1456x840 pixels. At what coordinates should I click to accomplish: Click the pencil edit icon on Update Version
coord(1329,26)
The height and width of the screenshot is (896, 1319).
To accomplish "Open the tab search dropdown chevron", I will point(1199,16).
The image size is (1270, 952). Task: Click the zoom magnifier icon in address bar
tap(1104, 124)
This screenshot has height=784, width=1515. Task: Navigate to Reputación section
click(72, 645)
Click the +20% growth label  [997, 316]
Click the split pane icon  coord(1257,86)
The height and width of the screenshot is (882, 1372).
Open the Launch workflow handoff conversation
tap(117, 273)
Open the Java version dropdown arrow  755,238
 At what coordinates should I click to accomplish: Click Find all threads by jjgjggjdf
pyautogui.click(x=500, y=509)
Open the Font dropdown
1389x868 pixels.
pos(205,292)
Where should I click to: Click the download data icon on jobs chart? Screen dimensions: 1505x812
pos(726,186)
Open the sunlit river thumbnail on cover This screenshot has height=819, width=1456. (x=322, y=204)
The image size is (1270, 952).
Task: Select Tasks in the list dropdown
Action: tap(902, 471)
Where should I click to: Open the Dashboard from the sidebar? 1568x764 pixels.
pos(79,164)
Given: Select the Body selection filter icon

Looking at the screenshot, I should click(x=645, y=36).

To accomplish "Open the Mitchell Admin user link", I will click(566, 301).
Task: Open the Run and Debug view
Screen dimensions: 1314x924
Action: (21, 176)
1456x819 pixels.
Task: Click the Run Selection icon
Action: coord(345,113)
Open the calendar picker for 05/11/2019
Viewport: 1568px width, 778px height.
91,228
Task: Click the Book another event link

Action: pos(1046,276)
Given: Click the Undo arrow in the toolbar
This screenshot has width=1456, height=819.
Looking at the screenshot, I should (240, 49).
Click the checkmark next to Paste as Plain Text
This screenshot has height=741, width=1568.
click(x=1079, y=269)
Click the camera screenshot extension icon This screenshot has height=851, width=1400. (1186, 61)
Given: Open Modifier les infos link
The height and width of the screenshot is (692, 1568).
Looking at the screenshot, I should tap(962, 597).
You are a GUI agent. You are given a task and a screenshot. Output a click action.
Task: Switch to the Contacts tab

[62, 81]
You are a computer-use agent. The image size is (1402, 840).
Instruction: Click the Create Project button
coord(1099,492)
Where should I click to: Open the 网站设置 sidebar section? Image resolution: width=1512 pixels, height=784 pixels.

* * * * *

(PROBLEM TO SOLVE) Write down, word for word, the lines above from the one containing "Open the calendar picker for 05/11/2019" through the one containing "Click the checkmark", both ends included.

(RESPONSE)
Open the calendar picker for 05/11/2019
Viewport: 1568px width, 778px height.
91,228
Task: Click the Book another event link

Action: pos(1046,276)
Given: Click the Undo arrow in the toolbar
This screenshot has width=1456, height=819.
Looking at the screenshot, I should (240, 49).
Click the checkmark next to Paste as Plain Text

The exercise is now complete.